Посещая старшего из братьев, я обнаружила, сколь полная секретность соблюдается в тюрьме. Мне неоднократно говорили, что эти братья поступили вместе, а потому я без колебаний упомянула одного при другом. Я была ошеломлена тем, с каким неистовством старший набросился на меня с вопросом: «Мой брат в этой тюрьме?» — «Мне сказали, что вы поступили вместе», — ответила я. «Значит, его поместили сюда сразу после меня!» — воскликнул он. — «В чем его признали виновным? В какой части тюрьмы он находится? Какую работу он выполняет?» — и множество других вопросов, на ни один из которых я, разумеется, не стала отвечать. Я не слишком опечалилась тем, что он случайно узнал о том, во что втянул своего младшего брата. Боюсь, он мог перенести это слишком легко. Когда я рассказала начальнику тюрьмы о допущенной мной ошибке, выяснилось, что младший брат поступил на три недели позже старшего.
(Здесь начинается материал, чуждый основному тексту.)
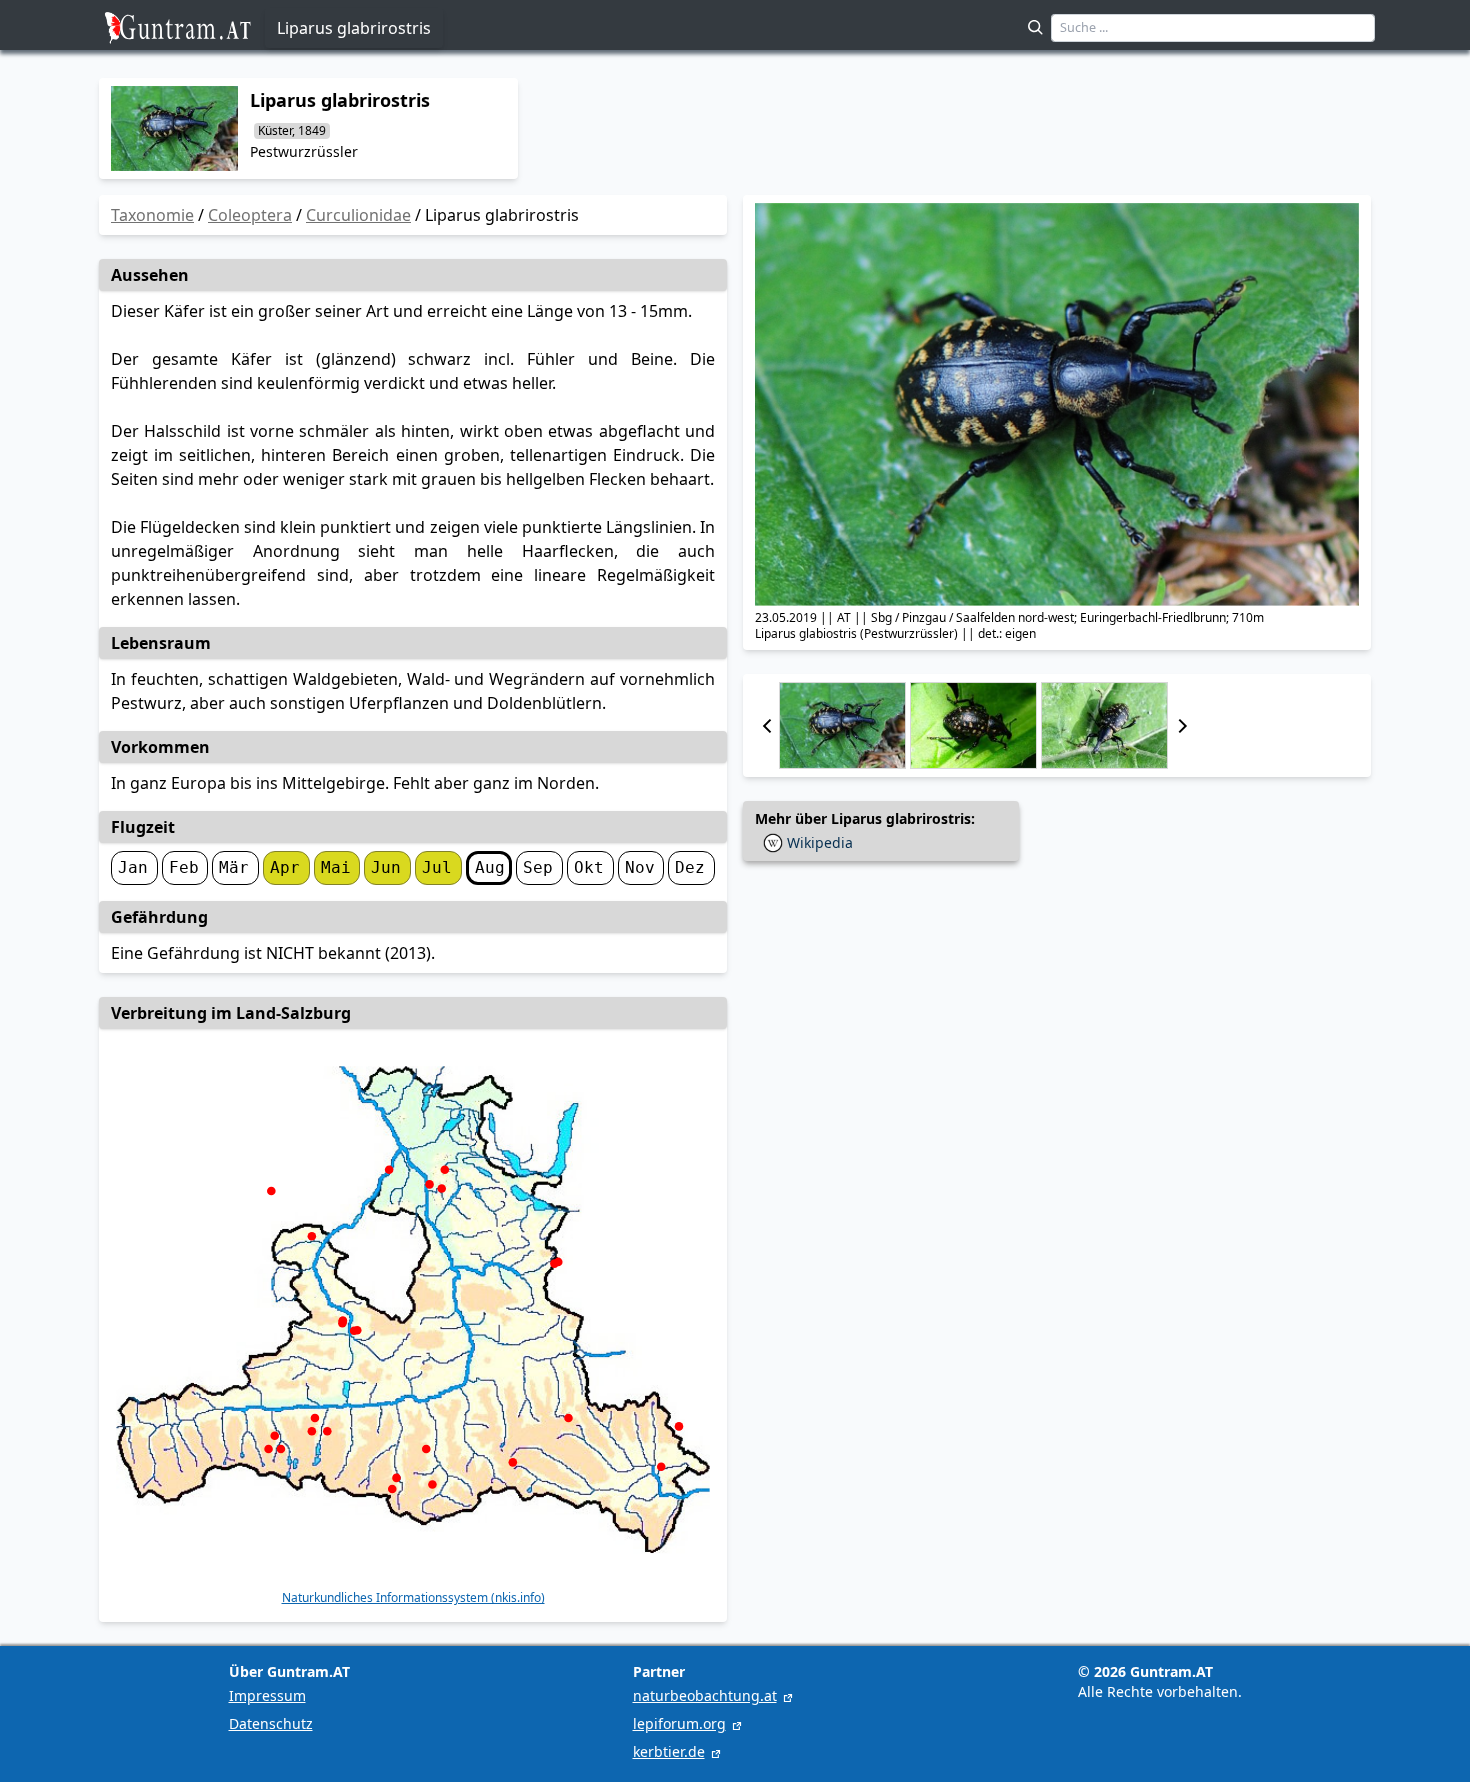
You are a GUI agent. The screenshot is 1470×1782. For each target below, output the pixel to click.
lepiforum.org (679, 1723)
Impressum (267, 1695)
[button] (767, 725)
Случаи, с которыми я познакомилась, не все внушали надежду. Некоторые заключенные были настолько тупы, что на них нельзя было положиться в той или иной мере. Другие столь отвратительно ханжествовали и были (неизменно в связи со своим ханжеством) так уверены, что никогда больше не согрешат, что я ожидаю: они неизменно окажутся в тюрьме снова в один прекрасный день. Один малый, матрос, пользующийся дурной славой человека, лишившего жизни больше людей, чем кто-либо другой в Соединенных Штатах, был совершенно уверен, что отныне станет безупречно добродетельным. Он никогда не прикоснется ни к чему крепче чая и не поднимет руку на чужие деньги или жизнь. Я сказала ему, что, по моему мнению, он не может быть уверен во всем этом, пока не окажется на виду у денег и на запах крепких напитков; и что он самоувереннее, чем хотелось бы мне. Он тряхнул копной рыжих волос и сверкнул своим единственным свирепым глазом, заявляя, что знает всё об этом, поскольку был худшим из людей, а Христос явил милосердие к его бедной душе. Когда я отвлекла его от ханжества и перевела беседу на темы, о которых он мог говорить с некоторой простотой, оказалось, что даже этот человек предпочитает данную тюрьму тем, в которых побывал раньше. Так вышло, что обвинение в убийстве против него никогда не удавалось выдвинуть; все его заключения были связаны лишь с кражами. Его рассказ о старой Уолнат-стритской тюрьме был ужасен. Там он ежедневно слышал рассказы о преступлениях — с четырех часов зимних вечеров и до рассвета. «Жалкое хвастовство! Ибо преступления, которыми они хвастались, никогда не совершались». Я спросила его, как он попал в ту тюрьму. «За пару краж, большую и малую», — ответил он с деловитейшим невозмутимым видом. При выходе из тюрьмы его подкараулили двое старых взломщиков, и прямо на месте они договорились о предприятии на следующую ночь. Его мать умерла у него на руках; он пошел и совершил взлом, был пойман и до полуночи снова оказался в тюрьме. Его рассказы о своих деяниях были слишком научны для моего понимания; но я уловила достаточно, чтобы быть начеку, когда он спросил моего совета, что делать после выхода на свободу. Я ответила так, будто он говорил серьезно, посоветовав ему покинуть Филадельфию и все города, поселиться в лесу, подальше от кабаков, дурной компании и чужого имущества. Но тюремные надзиратели ожидают, что он закончит свои дни у них, и на это уповает та часть общества, которая страшится его свирепости.